### [Do this]
Reproduce every line of the material below verbatim, from start to finish.

----- Record list -----

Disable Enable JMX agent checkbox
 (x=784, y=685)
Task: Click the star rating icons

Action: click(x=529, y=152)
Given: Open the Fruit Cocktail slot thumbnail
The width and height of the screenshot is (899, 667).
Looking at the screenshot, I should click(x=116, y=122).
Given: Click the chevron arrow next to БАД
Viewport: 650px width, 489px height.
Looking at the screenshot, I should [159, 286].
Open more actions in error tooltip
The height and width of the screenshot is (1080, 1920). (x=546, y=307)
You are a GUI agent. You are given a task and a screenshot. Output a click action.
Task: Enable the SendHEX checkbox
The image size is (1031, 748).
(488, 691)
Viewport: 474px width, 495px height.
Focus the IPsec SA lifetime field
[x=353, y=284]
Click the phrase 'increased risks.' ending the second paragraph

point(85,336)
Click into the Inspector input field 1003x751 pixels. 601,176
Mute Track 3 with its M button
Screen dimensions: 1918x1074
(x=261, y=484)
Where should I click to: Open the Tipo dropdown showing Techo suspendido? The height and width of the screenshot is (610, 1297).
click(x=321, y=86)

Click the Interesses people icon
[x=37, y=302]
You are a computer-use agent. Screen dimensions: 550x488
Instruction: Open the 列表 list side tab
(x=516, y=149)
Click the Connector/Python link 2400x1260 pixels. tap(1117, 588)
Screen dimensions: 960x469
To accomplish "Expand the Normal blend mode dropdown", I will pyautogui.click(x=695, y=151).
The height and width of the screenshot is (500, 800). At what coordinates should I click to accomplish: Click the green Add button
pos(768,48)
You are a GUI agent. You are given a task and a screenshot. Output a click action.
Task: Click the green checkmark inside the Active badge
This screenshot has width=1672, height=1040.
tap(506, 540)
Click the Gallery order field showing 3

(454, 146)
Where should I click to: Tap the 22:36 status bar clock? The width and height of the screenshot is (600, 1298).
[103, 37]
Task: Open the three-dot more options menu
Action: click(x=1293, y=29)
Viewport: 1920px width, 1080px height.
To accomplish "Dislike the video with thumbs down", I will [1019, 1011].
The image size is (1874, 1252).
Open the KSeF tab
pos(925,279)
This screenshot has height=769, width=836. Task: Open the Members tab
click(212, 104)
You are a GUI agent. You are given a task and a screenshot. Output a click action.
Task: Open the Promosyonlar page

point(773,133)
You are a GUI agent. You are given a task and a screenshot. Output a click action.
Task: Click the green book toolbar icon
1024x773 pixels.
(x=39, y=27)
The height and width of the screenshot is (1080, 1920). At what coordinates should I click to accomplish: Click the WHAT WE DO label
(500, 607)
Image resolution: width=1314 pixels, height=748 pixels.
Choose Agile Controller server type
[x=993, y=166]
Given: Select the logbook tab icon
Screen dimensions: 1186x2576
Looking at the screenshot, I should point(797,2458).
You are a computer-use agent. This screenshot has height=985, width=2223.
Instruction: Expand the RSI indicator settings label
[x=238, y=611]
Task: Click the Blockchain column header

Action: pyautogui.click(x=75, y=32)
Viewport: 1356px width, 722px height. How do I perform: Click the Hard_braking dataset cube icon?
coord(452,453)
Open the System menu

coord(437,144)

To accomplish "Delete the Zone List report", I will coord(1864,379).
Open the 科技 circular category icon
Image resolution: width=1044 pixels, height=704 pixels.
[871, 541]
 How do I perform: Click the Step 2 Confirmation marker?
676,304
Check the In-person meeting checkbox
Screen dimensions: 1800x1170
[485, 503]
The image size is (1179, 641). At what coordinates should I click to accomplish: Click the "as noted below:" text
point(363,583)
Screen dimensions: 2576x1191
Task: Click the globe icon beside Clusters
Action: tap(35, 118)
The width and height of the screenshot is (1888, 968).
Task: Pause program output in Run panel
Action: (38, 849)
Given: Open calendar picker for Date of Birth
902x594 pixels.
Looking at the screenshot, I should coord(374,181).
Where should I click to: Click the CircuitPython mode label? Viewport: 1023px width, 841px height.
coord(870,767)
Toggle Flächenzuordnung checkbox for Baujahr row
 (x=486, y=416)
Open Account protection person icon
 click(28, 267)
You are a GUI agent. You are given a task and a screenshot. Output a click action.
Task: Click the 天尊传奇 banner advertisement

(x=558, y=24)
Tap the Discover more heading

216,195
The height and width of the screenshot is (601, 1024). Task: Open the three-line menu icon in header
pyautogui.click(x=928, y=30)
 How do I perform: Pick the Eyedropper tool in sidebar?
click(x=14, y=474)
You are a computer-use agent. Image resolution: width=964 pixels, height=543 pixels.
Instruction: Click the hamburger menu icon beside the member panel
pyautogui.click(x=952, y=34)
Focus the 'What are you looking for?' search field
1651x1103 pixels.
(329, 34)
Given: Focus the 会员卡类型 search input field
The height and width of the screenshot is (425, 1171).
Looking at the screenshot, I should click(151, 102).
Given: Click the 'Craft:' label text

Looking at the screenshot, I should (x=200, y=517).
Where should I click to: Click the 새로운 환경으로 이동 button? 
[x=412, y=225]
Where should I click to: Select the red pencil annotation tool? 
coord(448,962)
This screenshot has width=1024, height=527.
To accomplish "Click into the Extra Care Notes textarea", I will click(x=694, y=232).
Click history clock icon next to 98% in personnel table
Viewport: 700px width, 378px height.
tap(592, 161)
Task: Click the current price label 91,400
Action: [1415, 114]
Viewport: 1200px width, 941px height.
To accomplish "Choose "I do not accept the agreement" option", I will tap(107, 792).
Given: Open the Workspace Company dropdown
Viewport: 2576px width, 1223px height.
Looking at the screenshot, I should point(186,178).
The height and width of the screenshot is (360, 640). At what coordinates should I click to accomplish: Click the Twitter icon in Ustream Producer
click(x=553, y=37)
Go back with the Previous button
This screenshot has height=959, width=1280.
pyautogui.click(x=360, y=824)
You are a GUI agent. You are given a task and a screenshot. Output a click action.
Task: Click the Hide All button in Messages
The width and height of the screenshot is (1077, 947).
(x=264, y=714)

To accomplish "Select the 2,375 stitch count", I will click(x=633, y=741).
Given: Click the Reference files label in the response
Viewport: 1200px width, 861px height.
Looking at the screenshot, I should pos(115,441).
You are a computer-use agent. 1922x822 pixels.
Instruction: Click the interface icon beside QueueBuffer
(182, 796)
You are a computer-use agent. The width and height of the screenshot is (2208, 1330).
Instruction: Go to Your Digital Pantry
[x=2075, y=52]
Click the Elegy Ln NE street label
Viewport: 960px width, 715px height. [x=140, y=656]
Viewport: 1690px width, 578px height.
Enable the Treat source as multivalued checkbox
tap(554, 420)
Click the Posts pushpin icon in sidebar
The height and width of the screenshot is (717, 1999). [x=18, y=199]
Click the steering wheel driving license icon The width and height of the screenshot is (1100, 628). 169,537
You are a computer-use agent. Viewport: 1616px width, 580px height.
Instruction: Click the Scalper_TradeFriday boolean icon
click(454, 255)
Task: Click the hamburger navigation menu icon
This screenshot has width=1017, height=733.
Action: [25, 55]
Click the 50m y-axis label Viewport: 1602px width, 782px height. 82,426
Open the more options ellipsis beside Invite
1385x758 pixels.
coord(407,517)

-----

### [Solved exercise]
Disable Enable JMX agent checkbox
 (x=784, y=685)
Task: Click the star rating icons

Action: click(x=529, y=152)
Given: Open the Fruit Cocktail slot thumbnail
The width and height of the screenshot is (899, 667).
Looking at the screenshot, I should click(x=116, y=122).
Given: Click the chevron arrow next to БАД
Viewport: 650px width, 489px height.
Looking at the screenshot, I should [159, 286].
Open more actions in error tooltip
The height and width of the screenshot is (1080, 1920). (x=546, y=307)
You are a GUI agent. You are given a task and a screenshot. Output a click action.
Task: Enable the SendHEX checkbox
The image size is (1031, 748).
(488, 691)
Viewport: 474px width, 495px height.
Focus the IPsec SA lifetime field
[x=353, y=284]
Click the phrase 'increased risks.' ending the second paragraph

point(85,336)
Click into the Inspector input field 1003x751 pixels. 601,176
Mute Track 3 with its M button
Screen dimensions: 1918x1074
(x=261, y=484)
Where should I click to: Open the Tipo dropdown showing Techo suspendido? The height and width of the screenshot is (610, 1297).
click(x=321, y=86)

Click the Interesses people icon
[x=37, y=302]
You are a computer-use agent. Screen dimensions: 550x488
Instruction: Open the 列表 list side tab
(x=516, y=149)
Click the Connector/Python link 2400x1260 pixels. tap(1117, 588)
Screen dimensions: 960x469
To accomplish "Expand the Normal blend mode dropdown", I will pyautogui.click(x=695, y=151).
The height and width of the screenshot is (500, 800). At what coordinates should I click to accomplish: Click the green Add button
pos(768,48)
You are a GUI agent. You are given a task and a screenshot. Output a click action.
Task: Click the green checkmark inside the Active badge
This screenshot has width=1672, height=1040.
tap(506, 540)
Click the Gallery order field showing 3

(454, 146)
Where should I click to: Tap the 22:36 status bar clock? The width and height of the screenshot is (600, 1298).
[103, 37]
Task: Open the three-dot more options menu
Action: click(x=1293, y=29)
Viewport: 1920px width, 1080px height.
To accomplish "Dislike the video with thumbs down", I will [1019, 1011].
The image size is (1874, 1252).
Open the KSeF tab
pos(925,279)
This screenshot has height=769, width=836. Task: Open the Members tab
click(212, 104)
You are a GUI agent. You are given a task and a screenshot. Output a click action.
Task: Open the Promosyonlar page

point(773,133)
You are a GUI agent. You are given a task and a screenshot. Output a click action.
Task: Click the green book toolbar icon
1024x773 pixels.
(x=39, y=27)
The height and width of the screenshot is (1080, 1920). At what coordinates should I click to accomplish: Click the WHAT WE DO label
(500, 607)
Image resolution: width=1314 pixels, height=748 pixels.
Choose Agile Controller server type
[x=993, y=166]
Given: Select the logbook tab icon
Screen dimensions: 1186x2576
Looking at the screenshot, I should point(797,2458).
You are a computer-use agent. This screenshot has height=985, width=2223.
Instruction: Expand the RSI indicator settings label
[x=238, y=611]
Task: Click the Blockchain column header

Action: pyautogui.click(x=75, y=32)
Viewport: 1356px width, 722px height. How do I perform: Click the Hard_braking dataset cube icon?
coord(452,453)
Open the System menu

coord(437,144)

To accomplish "Delete the Zone List report", I will coord(1864,379).
Open the 科技 circular category icon
Image resolution: width=1044 pixels, height=704 pixels.
[871, 541]
 How do I perform: Click the Step 2 Confirmation marker?
676,304
Check the In-person meeting checkbox
Screen dimensions: 1800x1170
[485, 503]
The image size is (1179, 641). At what coordinates should I click to accomplish: Click the "as noted below:" text
point(363,583)
Screen dimensions: 2576x1191
Task: Click the globe icon beside Clusters
Action: tap(35, 118)
The width and height of the screenshot is (1888, 968).
Task: Pause program output in Run panel
Action: (38, 849)
Given: Open calendar picker for Date of Birth
902x594 pixels.
Looking at the screenshot, I should coord(374,181).
Where should I click to: Click the CircuitPython mode label? Viewport: 1023px width, 841px height.
coord(870,767)
Toggle Flächenzuordnung checkbox for Baujahr row
 (x=486, y=416)
Open Account protection person icon
 click(28, 267)
You are a GUI agent. You are given a task and a screenshot. Output a click action.
Task: Click the 天尊传奇 banner advertisement

(x=558, y=24)
Tap the Discover more heading

216,195
The height and width of the screenshot is (601, 1024). Task: Open the three-line menu icon in header
pyautogui.click(x=928, y=30)
 How do I perform: Pick the Eyedropper tool in sidebar?
click(x=14, y=474)
You are a computer-use agent. Image resolution: width=964 pixels, height=543 pixels.
Instruction: Click the hamburger menu icon beside the member panel
pyautogui.click(x=952, y=34)
Focus the 'What are you looking for?' search field
1651x1103 pixels.
(329, 34)
Given: Focus the 会员卡类型 search input field
The height and width of the screenshot is (425, 1171).
Looking at the screenshot, I should click(151, 102).
Given: Click the 'Craft:' label text

Looking at the screenshot, I should (x=200, y=517).
Where should I click to: Click the 새로운 환경으로 이동 button? 
[x=412, y=225]
Where should I click to: Select the red pencil annotation tool? 
coord(448,962)
This screenshot has width=1024, height=527.
To accomplish "Click into the Extra Care Notes textarea", I will click(x=694, y=232).
Click history clock icon next to 98% in personnel table
Viewport: 700px width, 378px height.
tap(592, 161)
Task: Click the current price label 91,400
Action: [1415, 114]
Viewport: 1200px width, 941px height.
To accomplish "Choose "I do not accept the agreement" option", I will tap(107, 792).
Given: Open the Workspace Company dropdown
Viewport: 2576px width, 1223px height.
Looking at the screenshot, I should point(186,178).
The height and width of the screenshot is (360, 640). At what coordinates should I click to accomplish: Click the Twitter icon in Ustream Producer
click(x=553, y=37)
Go back with the Previous button
This screenshot has height=959, width=1280.
pyautogui.click(x=360, y=824)
You are a GUI agent. You are given a task and a screenshot. Output a click action.
Task: Click the Hide All button in Messages
The width and height of the screenshot is (1077, 947).
(x=264, y=714)

To accomplish "Select the 2,375 stitch count", I will click(x=633, y=741).
Given: Click the Reference files label in the response
Viewport: 1200px width, 861px height.
Looking at the screenshot, I should pos(115,441).
You are a computer-use agent. 1922x822 pixels.
Instruction: Click the interface icon beside QueueBuffer
(182, 796)
You are a computer-use agent. The width and height of the screenshot is (2208, 1330).
Instruction: Go to Your Digital Pantry
[x=2075, y=52]
Click the Elegy Ln NE street label
Viewport: 960px width, 715px height. [x=140, y=656]
Viewport: 1690px width, 578px height.
Enable the Treat source as multivalued checkbox
tap(554, 420)
Click the Posts pushpin icon in sidebar
The height and width of the screenshot is (717, 1999). [x=18, y=199]
Click the steering wheel driving license icon The width and height of the screenshot is (1100, 628). 169,537
You are a computer-use agent. Viewport: 1616px width, 580px height.
Instruction: Click the Scalper_TradeFriday boolean icon
click(454, 255)
Task: Click the hamburger navigation menu icon
This screenshot has width=1017, height=733.
Action: [25, 55]
Click the 50m y-axis label Viewport: 1602px width, 782px height. 82,426
Open the more options ellipsis beside Invite
1385x758 pixels.
coord(407,517)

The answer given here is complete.